Stored data
===============

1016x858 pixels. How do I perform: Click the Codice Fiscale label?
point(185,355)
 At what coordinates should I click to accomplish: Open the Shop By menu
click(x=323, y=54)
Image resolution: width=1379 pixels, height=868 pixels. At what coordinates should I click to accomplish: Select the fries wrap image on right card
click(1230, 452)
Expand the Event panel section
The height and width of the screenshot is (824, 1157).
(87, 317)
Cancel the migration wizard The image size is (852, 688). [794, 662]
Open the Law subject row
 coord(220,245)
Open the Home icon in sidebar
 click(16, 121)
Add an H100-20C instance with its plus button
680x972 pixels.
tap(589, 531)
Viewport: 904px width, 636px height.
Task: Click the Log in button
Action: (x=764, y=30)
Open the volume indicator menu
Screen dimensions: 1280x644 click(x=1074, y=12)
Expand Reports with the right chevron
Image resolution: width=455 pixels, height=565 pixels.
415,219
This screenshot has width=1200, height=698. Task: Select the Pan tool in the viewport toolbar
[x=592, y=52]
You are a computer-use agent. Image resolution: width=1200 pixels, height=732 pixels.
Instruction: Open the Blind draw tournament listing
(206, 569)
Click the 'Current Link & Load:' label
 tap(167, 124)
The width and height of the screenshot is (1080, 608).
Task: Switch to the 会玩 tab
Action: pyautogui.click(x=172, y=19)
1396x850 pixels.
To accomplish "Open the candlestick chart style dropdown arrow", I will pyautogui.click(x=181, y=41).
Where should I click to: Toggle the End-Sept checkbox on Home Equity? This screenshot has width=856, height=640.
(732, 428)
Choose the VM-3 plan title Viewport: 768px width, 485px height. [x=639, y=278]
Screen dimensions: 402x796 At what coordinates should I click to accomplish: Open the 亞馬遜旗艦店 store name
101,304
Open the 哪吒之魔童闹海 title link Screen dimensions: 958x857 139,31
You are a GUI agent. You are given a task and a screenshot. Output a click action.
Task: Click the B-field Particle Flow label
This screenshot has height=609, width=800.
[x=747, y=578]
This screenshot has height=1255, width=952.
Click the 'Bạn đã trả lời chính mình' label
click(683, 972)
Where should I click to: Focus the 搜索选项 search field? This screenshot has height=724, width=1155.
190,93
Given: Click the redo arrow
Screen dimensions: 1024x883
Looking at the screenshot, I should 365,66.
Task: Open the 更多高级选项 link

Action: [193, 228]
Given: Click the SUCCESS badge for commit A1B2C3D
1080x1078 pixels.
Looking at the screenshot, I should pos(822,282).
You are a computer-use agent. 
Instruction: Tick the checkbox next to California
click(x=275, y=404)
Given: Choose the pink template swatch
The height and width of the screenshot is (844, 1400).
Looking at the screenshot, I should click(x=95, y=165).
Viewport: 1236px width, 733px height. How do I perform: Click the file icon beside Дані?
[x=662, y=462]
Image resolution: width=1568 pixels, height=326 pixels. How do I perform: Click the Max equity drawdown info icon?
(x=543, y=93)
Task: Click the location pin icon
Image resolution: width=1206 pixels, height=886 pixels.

===============

» **Directions**
Exactly as they stand, set down the lines from the top of the data through the line with "1396x850 pixels.".

» **Expected output**
1016x858 pixels. How do I perform: Click the Codice Fiscale label?
point(185,355)
 At what coordinates should I click to accomplish: Open the Shop By menu
click(x=323, y=54)
Image resolution: width=1379 pixels, height=868 pixels. At what coordinates should I click to accomplish: Select the fries wrap image on right card
click(1230, 452)
Expand the Event panel section
The height and width of the screenshot is (824, 1157).
(87, 317)
Cancel the migration wizard The image size is (852, 688). [794, 662]
Open the Law subject row
 coord(220,245)
Open the Home icon in sidebar
 click(16, 121)
Add an H100-20C instance with its plus button
680x972 pixels.
tap(589, 531)
Viewport: 904px width, 636px height.
Task: Click the Log in button
Action: (x=764, y=30)
Open the volume indicator menu
Screen dimensions: 1280x644 click(x=1074, y=12)
Expand Reports with the right chevron
Image resolution: width=455 pixels, height=565 pixels.
415,219
This screenshot has width=1200, height=698. Task: Select the Pan tool in the viewport toolbar
[x=592, y=52]
You are a computer-use agent. Image resolution: width=1200 pixels, height=732 pixels.
Instruction: Open the Blind draw tournament listing
(206, 569)
Click the 'Current Link & Load:' label
 tap(167, 124)
The width and height of the screenshot is (1080, 608).
Task: Switch to the 会玩 tab
Action: pyautogui.click(x=172, y=19)
1396x850 pixels.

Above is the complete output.